Vous devez déclarer ces loyers en France via le formulaire 2047, mais la convention fiscale France-Maroc de 1970 (révisée en 1989) vous accorde un crédit d’impôt équivalent à l’impôt français dû sur ces revenus. En pratique, vous êtes imposé une seule fois, au Maroc, avec un abattement de 40 % avant application du barème IR marocain.
Quels sont les quartiers les plus rentables à Marrakech ?
Pour le rendement à court terme, la Médina reste imbattable avec les riads exploités en Airbnb. Pour la stabilité, Guéliz et Hivernage offrent une demande locative constante. Pour la plus-value patrimoniale sur 10 ans, la Palmeraie et Amelkis sont les valeurs sûres. Un premier investissement à budget contenu se dirige vers Targa, Agdal ou la Route de l’Ourika.
Combien coûte un notaire pour un achat immobilier à Marrakech ?
Les honoraires du notaire moderne représentent 0,5 à 1 % du prix d’achat, auxquels s’ajoutent les droits d’enregistrement (4 %) et la conservation foncière (1 %). Le total des frais d’acquisition se situe donc entre 6 % et 7 % du prix, comparable à la France dans l’ancien.
Peut-on emprunter au Maroc en tant que Français non-résident ?
Oui.

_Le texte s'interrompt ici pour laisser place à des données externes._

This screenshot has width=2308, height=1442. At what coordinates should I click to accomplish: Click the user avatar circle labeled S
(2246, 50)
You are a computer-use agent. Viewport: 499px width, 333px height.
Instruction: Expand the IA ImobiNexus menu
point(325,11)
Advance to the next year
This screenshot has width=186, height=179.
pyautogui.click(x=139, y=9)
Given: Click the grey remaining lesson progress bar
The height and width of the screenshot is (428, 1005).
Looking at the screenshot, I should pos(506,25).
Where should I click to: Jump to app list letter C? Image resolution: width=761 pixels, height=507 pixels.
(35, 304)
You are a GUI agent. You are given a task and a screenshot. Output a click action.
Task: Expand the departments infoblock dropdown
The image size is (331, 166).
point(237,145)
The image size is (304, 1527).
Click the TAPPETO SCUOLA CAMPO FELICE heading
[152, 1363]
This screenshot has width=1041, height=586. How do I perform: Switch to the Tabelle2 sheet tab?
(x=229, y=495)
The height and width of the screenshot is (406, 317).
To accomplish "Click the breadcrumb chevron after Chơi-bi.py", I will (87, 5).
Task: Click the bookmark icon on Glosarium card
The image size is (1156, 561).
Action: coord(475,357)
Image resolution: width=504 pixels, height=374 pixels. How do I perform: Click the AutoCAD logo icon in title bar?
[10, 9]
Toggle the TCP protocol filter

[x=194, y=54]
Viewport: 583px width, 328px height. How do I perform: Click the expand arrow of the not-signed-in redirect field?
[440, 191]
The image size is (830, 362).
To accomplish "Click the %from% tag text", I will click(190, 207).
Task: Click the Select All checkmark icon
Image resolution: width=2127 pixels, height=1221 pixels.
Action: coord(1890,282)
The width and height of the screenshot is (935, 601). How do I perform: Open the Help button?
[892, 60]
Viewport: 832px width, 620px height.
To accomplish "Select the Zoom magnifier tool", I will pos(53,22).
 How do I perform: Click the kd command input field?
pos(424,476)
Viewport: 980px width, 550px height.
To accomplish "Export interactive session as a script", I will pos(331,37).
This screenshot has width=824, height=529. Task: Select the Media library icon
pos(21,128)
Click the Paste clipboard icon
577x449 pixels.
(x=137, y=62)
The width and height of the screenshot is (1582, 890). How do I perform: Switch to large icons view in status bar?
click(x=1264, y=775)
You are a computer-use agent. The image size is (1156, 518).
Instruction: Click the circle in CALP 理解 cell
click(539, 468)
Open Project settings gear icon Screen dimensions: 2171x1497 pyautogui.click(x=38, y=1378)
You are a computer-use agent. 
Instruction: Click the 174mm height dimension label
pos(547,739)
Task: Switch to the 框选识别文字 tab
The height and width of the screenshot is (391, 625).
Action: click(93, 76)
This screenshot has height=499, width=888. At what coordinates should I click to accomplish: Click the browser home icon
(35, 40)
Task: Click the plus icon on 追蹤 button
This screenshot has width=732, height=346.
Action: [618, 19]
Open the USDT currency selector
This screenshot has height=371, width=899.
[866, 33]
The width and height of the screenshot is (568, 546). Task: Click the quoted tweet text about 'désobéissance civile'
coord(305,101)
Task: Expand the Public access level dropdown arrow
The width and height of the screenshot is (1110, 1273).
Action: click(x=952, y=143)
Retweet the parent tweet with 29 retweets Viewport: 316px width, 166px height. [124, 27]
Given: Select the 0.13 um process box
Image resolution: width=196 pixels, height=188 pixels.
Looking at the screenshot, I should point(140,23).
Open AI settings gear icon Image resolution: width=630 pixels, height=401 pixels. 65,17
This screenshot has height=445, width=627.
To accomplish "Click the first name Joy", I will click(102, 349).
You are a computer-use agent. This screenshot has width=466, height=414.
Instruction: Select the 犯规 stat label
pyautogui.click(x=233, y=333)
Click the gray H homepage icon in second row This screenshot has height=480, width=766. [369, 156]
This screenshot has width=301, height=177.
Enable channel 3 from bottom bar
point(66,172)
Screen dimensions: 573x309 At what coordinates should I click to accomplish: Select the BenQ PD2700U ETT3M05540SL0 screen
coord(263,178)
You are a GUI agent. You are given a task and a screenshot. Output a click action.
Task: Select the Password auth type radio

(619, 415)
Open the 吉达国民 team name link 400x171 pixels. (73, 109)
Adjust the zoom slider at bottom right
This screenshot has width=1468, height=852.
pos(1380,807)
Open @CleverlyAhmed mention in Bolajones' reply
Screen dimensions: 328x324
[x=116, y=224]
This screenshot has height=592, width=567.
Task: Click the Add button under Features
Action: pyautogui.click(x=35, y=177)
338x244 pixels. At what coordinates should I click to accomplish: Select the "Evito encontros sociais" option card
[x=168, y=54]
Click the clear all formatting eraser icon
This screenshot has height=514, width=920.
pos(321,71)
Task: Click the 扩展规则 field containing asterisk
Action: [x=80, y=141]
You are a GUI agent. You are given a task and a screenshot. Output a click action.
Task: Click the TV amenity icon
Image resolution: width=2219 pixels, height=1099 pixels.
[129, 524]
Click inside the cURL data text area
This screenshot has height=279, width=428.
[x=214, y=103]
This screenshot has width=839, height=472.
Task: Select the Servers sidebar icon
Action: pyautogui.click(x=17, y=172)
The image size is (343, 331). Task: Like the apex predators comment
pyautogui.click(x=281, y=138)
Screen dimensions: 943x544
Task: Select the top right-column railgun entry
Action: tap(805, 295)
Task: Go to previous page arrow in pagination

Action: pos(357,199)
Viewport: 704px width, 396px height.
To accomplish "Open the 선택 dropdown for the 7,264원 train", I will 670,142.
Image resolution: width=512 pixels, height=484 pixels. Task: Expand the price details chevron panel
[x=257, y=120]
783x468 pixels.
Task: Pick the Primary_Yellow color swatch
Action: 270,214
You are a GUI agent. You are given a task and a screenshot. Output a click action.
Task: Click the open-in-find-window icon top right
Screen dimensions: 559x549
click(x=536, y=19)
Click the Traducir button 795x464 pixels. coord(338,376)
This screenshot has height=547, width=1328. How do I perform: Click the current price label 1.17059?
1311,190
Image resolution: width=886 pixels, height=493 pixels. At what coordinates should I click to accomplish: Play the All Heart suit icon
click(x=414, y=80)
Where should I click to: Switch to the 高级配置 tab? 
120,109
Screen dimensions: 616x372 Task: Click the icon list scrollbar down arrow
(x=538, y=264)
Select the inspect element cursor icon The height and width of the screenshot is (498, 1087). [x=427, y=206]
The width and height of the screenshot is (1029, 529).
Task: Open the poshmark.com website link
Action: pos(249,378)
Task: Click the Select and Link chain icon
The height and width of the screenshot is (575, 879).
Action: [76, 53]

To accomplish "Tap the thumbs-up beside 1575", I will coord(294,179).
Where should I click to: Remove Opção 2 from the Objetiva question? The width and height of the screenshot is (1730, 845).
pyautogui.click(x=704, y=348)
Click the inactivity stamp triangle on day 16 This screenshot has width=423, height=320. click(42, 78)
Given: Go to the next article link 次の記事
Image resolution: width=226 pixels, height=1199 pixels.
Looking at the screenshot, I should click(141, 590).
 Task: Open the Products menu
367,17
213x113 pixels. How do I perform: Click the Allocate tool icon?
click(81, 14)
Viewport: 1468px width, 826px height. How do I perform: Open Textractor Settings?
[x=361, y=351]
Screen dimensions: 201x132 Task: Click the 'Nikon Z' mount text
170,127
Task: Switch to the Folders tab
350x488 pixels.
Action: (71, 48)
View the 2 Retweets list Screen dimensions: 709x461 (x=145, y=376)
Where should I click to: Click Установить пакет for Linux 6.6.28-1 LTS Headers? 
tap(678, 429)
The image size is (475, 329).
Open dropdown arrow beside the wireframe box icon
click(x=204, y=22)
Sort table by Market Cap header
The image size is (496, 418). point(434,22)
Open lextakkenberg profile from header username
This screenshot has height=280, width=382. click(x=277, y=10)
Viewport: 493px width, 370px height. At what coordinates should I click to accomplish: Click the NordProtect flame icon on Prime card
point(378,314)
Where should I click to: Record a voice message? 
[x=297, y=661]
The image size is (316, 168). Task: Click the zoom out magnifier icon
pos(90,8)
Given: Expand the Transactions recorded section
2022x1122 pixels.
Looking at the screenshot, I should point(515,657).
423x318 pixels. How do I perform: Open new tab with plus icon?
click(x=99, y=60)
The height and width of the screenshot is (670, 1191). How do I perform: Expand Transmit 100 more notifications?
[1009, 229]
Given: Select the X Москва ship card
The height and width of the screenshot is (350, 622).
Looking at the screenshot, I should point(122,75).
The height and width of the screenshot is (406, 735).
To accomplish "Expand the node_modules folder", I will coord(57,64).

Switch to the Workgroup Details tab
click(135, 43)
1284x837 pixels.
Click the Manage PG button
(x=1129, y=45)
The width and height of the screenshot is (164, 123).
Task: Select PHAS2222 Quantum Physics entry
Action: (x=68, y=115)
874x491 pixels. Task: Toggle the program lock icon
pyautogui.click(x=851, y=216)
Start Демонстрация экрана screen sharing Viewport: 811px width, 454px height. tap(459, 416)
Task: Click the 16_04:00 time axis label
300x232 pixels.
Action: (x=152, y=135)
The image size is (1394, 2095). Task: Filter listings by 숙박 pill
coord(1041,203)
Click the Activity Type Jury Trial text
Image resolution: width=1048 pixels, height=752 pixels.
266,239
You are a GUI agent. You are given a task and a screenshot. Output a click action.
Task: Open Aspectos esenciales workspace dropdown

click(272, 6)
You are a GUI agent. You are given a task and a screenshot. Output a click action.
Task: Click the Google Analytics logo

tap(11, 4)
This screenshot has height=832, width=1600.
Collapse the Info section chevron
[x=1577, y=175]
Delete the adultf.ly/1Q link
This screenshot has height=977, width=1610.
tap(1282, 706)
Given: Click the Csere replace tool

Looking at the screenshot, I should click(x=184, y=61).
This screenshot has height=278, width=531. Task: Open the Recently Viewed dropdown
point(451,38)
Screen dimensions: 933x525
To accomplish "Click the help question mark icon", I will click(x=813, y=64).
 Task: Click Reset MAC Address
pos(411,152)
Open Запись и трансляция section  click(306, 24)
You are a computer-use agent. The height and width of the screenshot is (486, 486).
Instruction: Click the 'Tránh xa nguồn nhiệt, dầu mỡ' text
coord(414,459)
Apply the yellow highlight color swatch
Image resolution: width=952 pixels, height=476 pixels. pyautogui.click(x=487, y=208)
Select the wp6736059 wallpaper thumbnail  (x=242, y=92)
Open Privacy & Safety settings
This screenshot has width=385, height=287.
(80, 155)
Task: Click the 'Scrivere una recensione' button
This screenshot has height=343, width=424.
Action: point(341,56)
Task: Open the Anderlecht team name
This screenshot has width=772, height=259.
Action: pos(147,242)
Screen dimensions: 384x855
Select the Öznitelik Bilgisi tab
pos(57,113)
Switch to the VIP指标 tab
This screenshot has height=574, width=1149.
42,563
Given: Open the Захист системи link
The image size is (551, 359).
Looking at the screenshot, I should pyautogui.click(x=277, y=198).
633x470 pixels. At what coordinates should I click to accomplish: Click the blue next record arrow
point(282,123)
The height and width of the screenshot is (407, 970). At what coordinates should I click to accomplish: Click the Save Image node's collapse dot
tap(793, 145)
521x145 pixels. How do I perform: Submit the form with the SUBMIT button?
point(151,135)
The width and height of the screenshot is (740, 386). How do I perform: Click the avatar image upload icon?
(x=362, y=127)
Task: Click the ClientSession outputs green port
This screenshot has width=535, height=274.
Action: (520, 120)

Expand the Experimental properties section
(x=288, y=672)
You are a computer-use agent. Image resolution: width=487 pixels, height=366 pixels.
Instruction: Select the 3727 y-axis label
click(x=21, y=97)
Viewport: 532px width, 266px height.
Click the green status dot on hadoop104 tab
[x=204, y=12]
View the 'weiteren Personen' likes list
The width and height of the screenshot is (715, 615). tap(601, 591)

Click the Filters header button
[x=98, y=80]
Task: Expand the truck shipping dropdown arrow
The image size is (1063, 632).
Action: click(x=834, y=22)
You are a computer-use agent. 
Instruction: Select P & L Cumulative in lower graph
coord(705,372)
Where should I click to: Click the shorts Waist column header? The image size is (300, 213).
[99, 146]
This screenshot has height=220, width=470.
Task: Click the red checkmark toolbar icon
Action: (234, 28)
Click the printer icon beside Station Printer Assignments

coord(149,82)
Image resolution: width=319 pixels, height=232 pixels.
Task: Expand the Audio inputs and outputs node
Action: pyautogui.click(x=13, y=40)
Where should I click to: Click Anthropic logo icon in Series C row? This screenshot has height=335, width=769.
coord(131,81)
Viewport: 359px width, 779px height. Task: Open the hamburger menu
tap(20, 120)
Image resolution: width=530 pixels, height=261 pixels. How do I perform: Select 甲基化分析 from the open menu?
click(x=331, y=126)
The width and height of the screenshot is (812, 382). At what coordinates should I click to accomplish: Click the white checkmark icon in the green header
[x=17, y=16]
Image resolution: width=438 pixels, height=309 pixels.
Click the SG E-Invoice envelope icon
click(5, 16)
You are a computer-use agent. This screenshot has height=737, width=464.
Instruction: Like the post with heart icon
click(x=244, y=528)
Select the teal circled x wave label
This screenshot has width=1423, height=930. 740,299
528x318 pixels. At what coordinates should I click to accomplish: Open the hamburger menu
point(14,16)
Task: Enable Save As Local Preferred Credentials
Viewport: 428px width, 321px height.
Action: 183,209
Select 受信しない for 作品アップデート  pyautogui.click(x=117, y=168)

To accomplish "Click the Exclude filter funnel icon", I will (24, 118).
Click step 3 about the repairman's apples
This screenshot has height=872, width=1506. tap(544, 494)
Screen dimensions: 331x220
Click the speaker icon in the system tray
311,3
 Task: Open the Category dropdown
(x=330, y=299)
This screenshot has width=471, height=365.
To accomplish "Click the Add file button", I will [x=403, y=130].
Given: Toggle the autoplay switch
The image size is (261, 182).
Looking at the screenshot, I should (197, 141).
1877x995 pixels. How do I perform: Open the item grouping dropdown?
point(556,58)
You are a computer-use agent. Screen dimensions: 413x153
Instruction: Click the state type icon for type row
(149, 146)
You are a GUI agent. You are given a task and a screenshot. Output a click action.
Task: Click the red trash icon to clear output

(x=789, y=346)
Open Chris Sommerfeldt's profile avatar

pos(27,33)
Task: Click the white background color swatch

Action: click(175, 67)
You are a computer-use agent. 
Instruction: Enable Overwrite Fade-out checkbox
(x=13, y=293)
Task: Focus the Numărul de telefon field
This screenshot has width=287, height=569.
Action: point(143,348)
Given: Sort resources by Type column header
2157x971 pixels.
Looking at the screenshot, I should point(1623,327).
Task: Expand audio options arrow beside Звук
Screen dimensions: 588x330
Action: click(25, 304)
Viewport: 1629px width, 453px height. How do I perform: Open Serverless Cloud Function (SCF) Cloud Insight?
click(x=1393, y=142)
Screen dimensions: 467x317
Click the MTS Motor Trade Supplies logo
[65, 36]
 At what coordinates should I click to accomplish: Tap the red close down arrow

Les banques marocaines financent jusqu’à 70 % du prix pour un non-résident, sur 15 à 25 ans, avec des taux fixes de 4 à 5 % en 2026. Le dossier doit comporter justificatifs de revenus, avis d’imposition français, relevés bancaires et prévisionnel locatif. L’assurance emprunteur est obligatoire.
Quels risques principaux faut-il anticiper avant d’investir à Marrakech ?
Trois risques dominent : le risque de change EUR/MAD (variations de 5 à 8 % par an possibles), le risque de gestion à distance (dégradations, impayés, vacance), et le risque juridique si le titre foncier n’est pas immatriculé. Ces trois risques se maîtrisent par un contrat de change, une conciergerie professionnelle et une due diligence notariale rigoureuse.
Vaut-il mieux investir à Marrakech ou à Casablanca ?
Marrakech maximise le rendement locatif et la plus-value touristique. Casablanca offre une stabilité économique supérieure et une demande locative professionnelle constante. Pour un premier investissement au Maroc avec objectif de rendement, nous recommandons Marrakech. Pour une capitalisation patrimoniale de long terme sur un actif de bureau ou d’habitation résidentielle classique, Casablanca reste pertinent.